Episode 5 does add some intriguing new layers to Captain Keyes and his relationships with both Miranda and Master Chief. There's a clear sense that he's not quite the neutral third party in the cold war between Miranda and Dr. Halsey that he'd like to appear to be. We see that he's all too willing to manipulate his daughter's career for his own ends, even if he ostensibly has her best interests at heart. There's also plenty to pick apart in Keyes' conversation with John where he promsies to "look into" Halsey's shady behavior. Is he being honest and forthright there, or is he merely stalling for time because he knows his own hands are dirty? Hopefully that's a question that will remain at the forefront in the latter half of the season.

For all the strengths of the Halo series premiere, that episode didn't do the best job of nailing the larger-than-life action of the games. Expensive though this show may be, it's not quite up to the task of depicting the Covenant creatures and tech and making those elements feel like a seamless part of the live-action environment. The big action sequence in Episode 1 certainly echoed the Halo games through the use of first-person perspective and those familiar weapons, but the exciting, visceral nature of actually playing Halo was lost.

Thankfully, Episode 5 does a far better job at delivering that trademark Halo spectacle. That's not to say the special effects are necessarily "better" than they were in the pilot – the Covenant characters are still trapped in the CGI Uncanny Valley, and that's probably something fans will just have to acclimate to over the course of the show. The difference is more in the scale of the action: this time around, we're not simply watching a team of Spartans gun down a Covenant platoon, but a multi-pronged assault involving both ground and aerial combatants. It's much easier to ignore the sometimes-dodgy CGI and simply enjoy the chaos. This sequence, unlike the one in the pilot, truly does feel like a Halo game come to life.

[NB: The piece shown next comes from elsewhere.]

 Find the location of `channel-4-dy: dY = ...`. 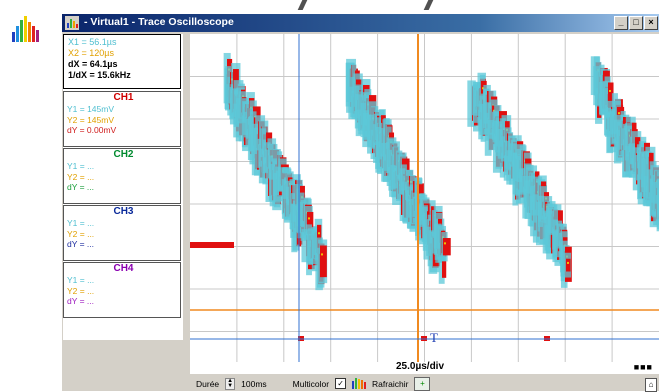

channel-4-dy: dY = ... is located at coordinates (81, 301).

It helps that the stakes are much clearer and more immediate, as well. Master Chief and his allies are much more on the defensive this time. Plus, there's the question of how John and Kai will each react to fighting their first real battle without their emotion-inhibiors installed. Not well, it seems. Far from being the unstoppable super-soldiers their creator intended, Kai is paralyzed by the first pangs of fear she's probably felt in her adult life, and John blows the entire mission in order to save her. This series has made a smart choice in zeroing in on the conflict between conditioning and free will with the Spartans, and that pays off handsomely in Episode 5's gloomy climax.